### PROBLEM REQUIREMENTS
Pull out every line of the data that contains the string "icon", treating uppercase and lowercase as different.

### Text and element pointing records
+ + + + +

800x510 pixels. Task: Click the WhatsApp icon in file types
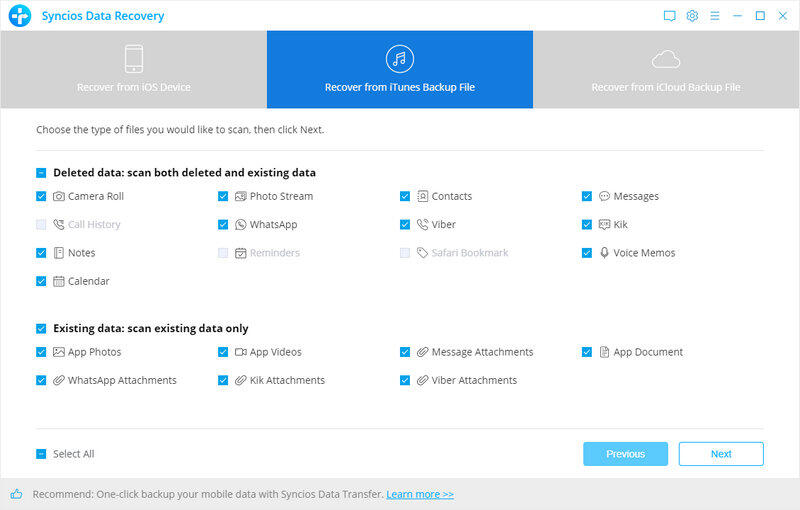pos(241,225)
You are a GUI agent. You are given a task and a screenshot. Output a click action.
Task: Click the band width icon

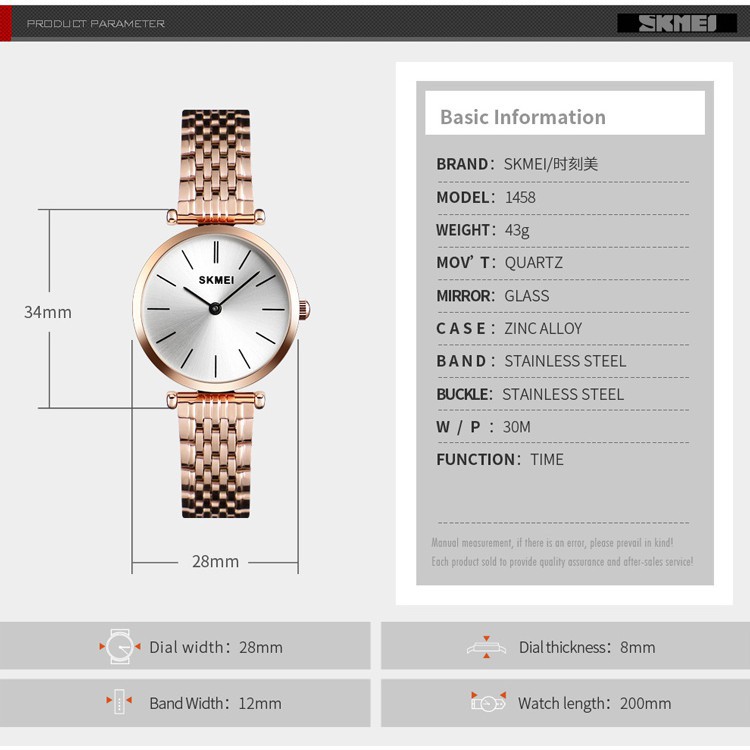pyautogui.click(x=119, y=702)
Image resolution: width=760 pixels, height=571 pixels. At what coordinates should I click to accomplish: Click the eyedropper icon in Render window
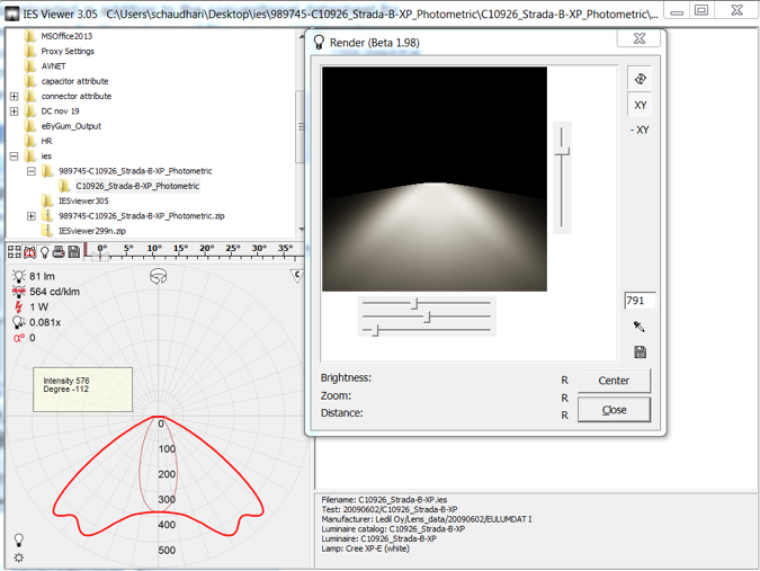(x=640, y=327)
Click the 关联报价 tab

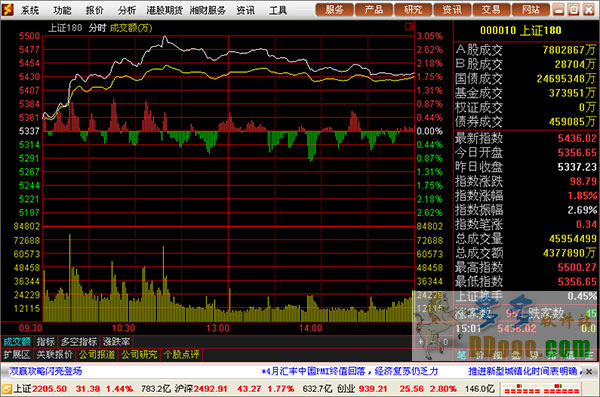point(54,355)
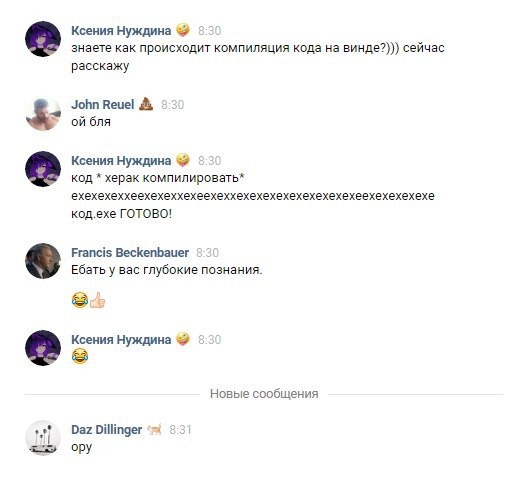Select the message 'Ебать у вас глубокие познания.'
518x481 pixels.
point(167,270)
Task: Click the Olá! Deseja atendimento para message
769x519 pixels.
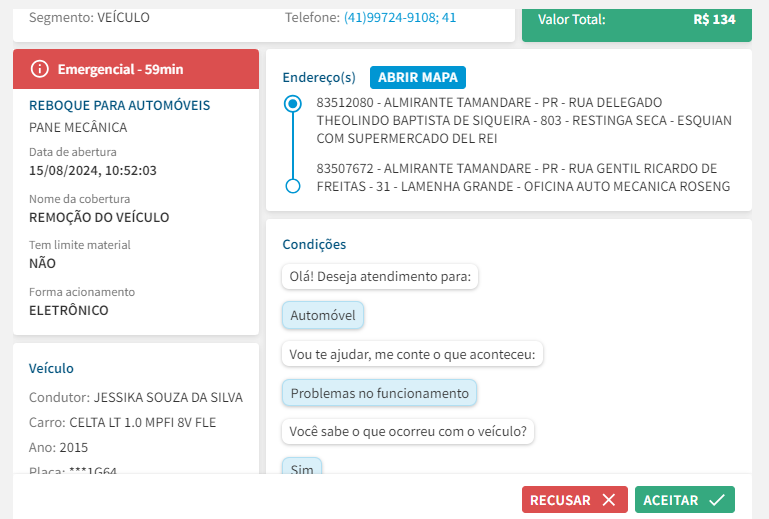Action: [x=379, y=276]
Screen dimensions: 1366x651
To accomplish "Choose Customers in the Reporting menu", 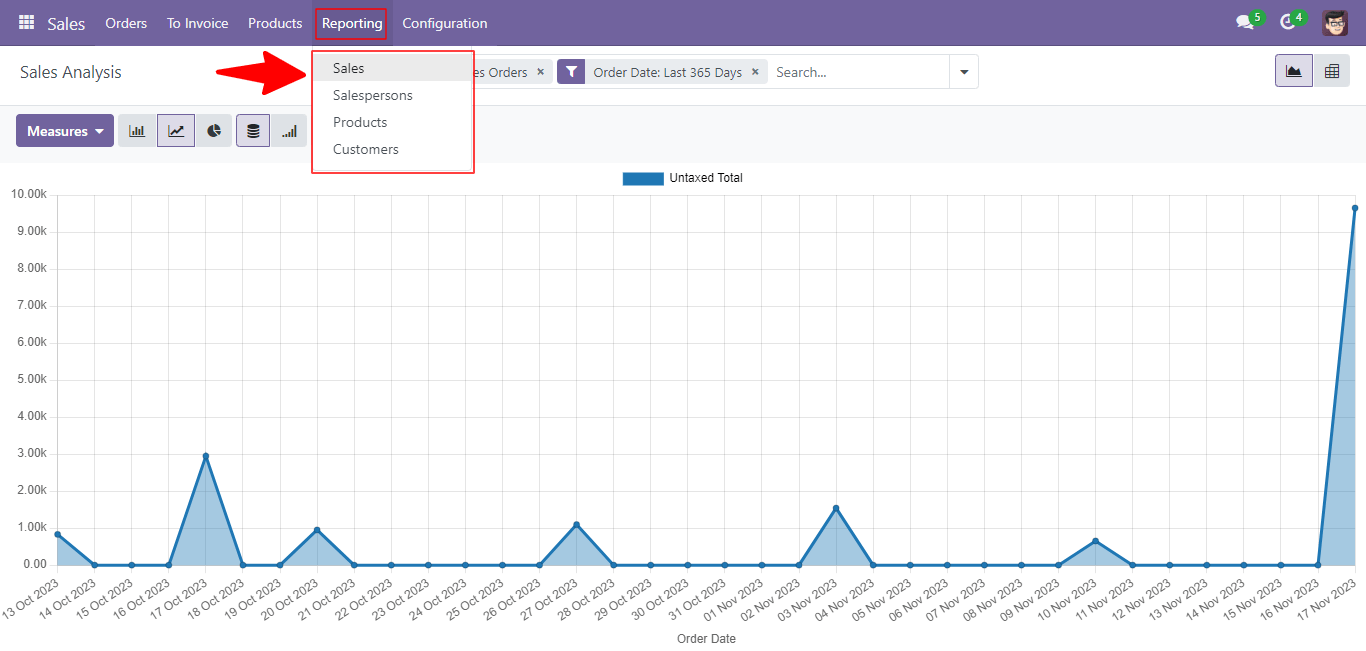I will [x=366, y=149].
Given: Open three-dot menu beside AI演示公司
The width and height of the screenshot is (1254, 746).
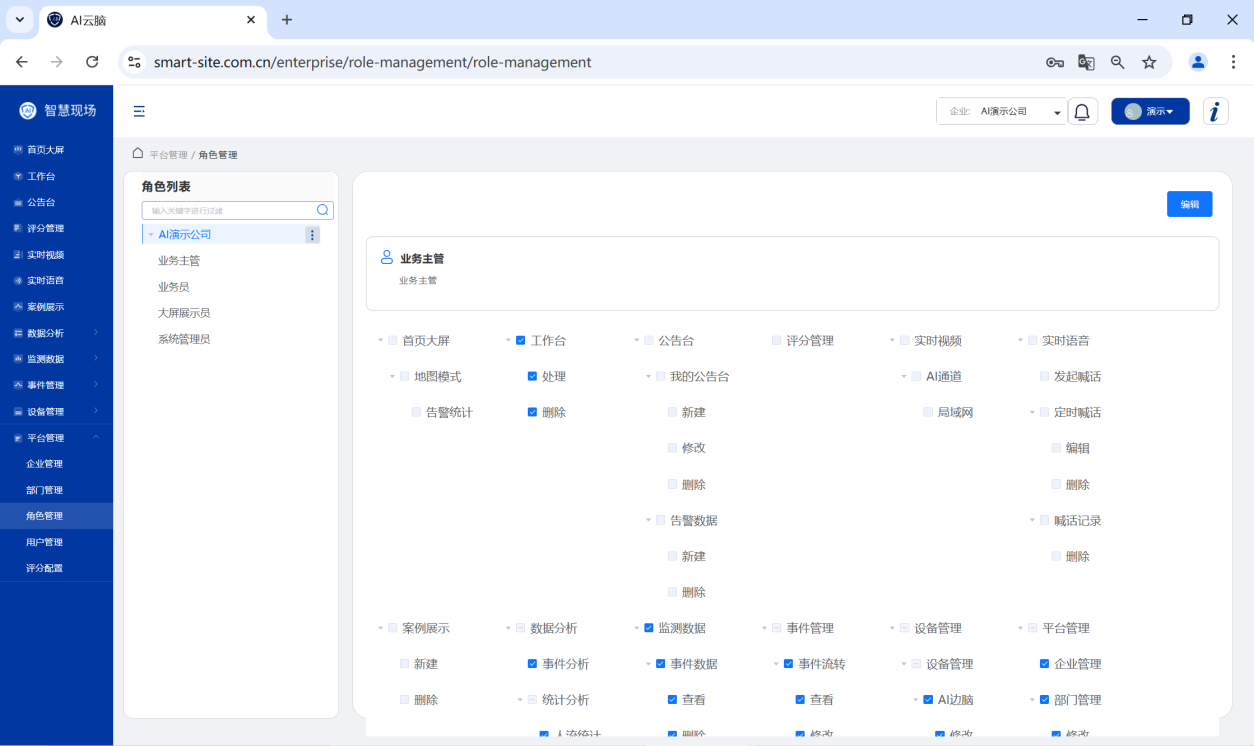Looking at the screenshot, I should click(x=312, y=235).
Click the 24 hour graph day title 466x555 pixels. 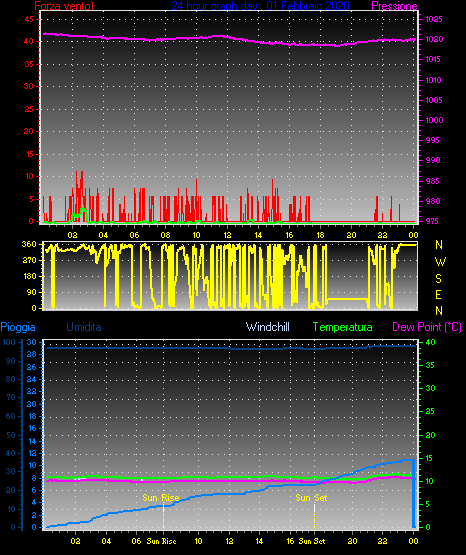[260, 5]

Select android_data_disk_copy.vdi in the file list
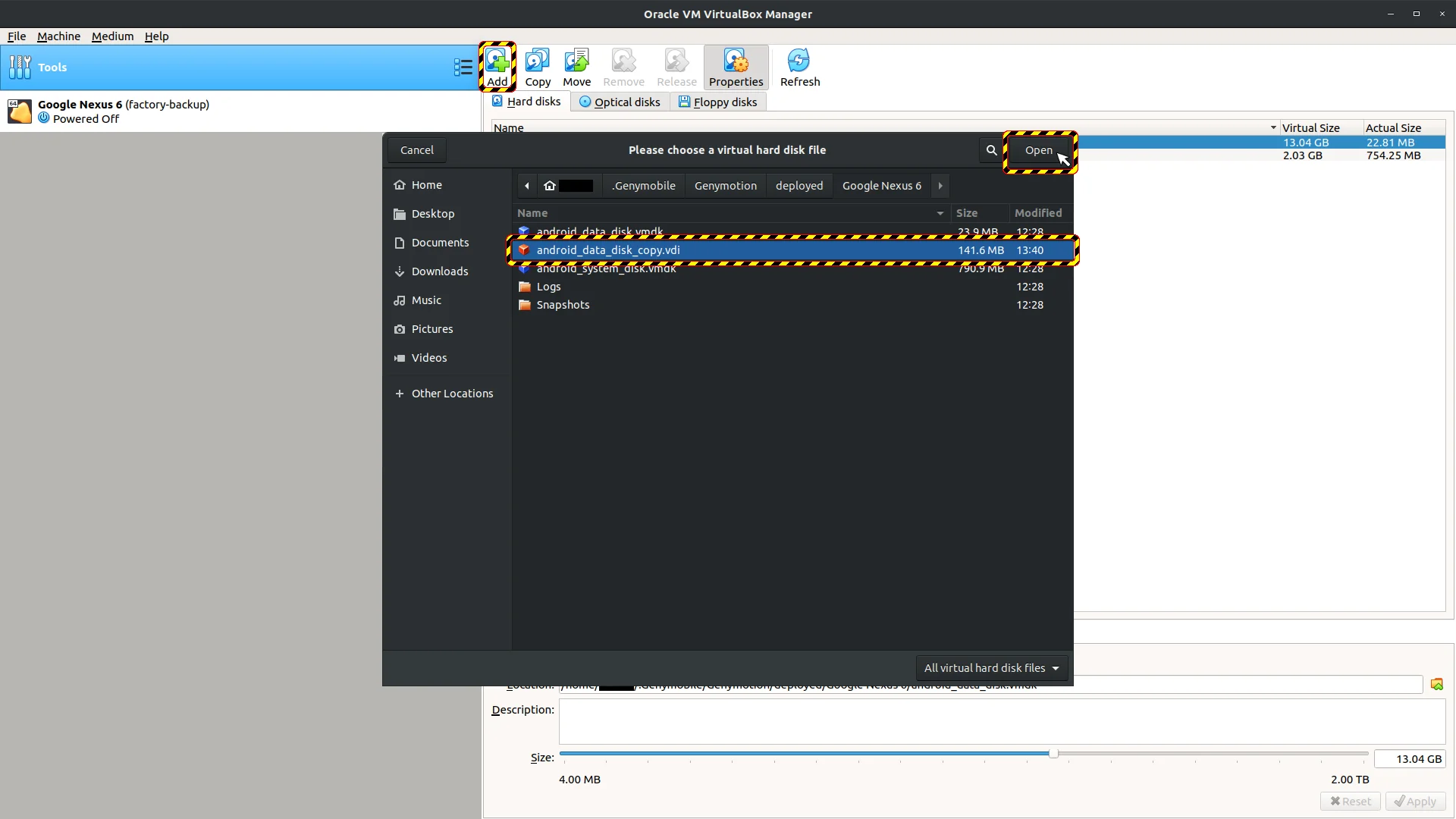coord(682,250)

+ + + + +

### RESULT FOR THIS EXERCISE
800x510 pixels. Task: Click the WhatsApp icon in file types
Task: Click the band width icon
Image resolution: width=760 pixels, height=571 pixels. At what coordinates should I click to accomplish: Click the eyedropper icon in Render window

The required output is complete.